Thursday, October 6, 2011

Former Schoolship Intern Emily Tyner to Present Seminar on Botulism

What’s Happening in the Lake? Food Web and Botulism Dynamics in Northern Lake Michigan

Suttons Bay, MI – Emily Tyner of Sleeping Bear Dunes National Lakeshore will present a public seminar on botulism in northern Lake Michigan. She will be focusing on recent changes in food web structure and dissolved oxygen dynamics. The program will be held on Monday October 10 at 7 pm at the Inland Seas Education Center in Suttons Bay. This seminar is free and open to the public.

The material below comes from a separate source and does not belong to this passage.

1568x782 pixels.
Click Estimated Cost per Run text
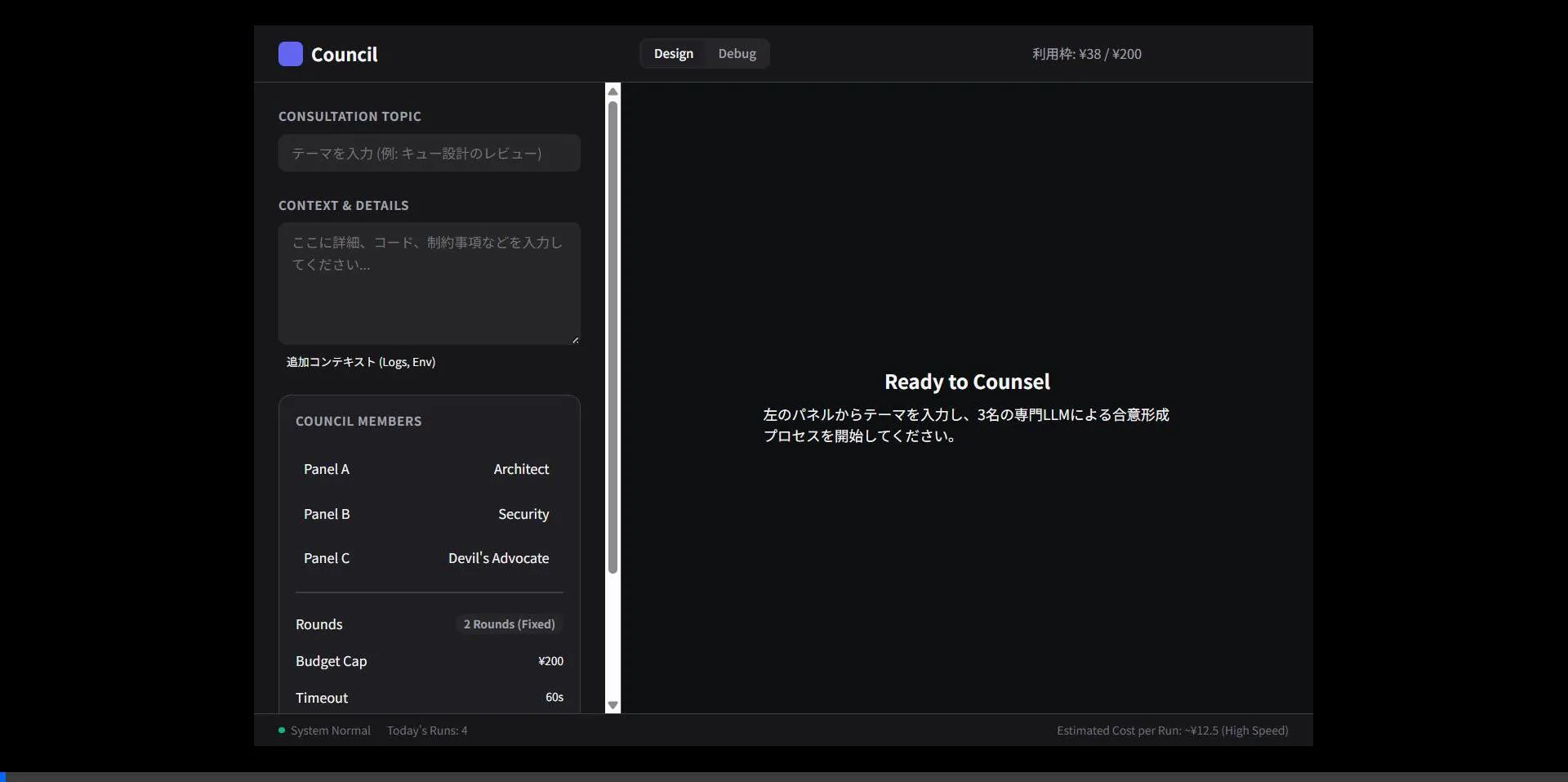coord(1172,731)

The Great Lakes ecosystem has been subject to massive changes in recent years. The invasive zebra and quagga mussels have greatly altered the food web and concentrated nutrients on the lake bottom while clearing the water column of phytoplankton. This has caused a decrease in populations of native invertebrates and fish. The arrival of the round goby has also created havoc on the lake bottom. The combination of invasive mussels and gobies has resulted in an increase of botulism deaths to native fish and water birds. Emily Tyner’s research at Sleeping Bear Dunes National Lakeshore is attempting to determine the complex relationships within the nearshore food web and to find ways to mitigate fish and bird deaths from botulism.

Emily Tyner, a native of Ann Arbor, began her career interest in the Great Lakes as a summer intern with the Inland Seas Education Association. She is now employed by the National Park Service and is working on her Masters Degree at the University of Wisconsin Great Lakes Water Institute in Milwaukee.

You can see a new video featuring Emily Tyner and her work (and the Schoolship!) by clicking here.

Round goby, quagga mussels and algae...a sometimes deadly combination that results in botulism deaths of water birds and native fishes.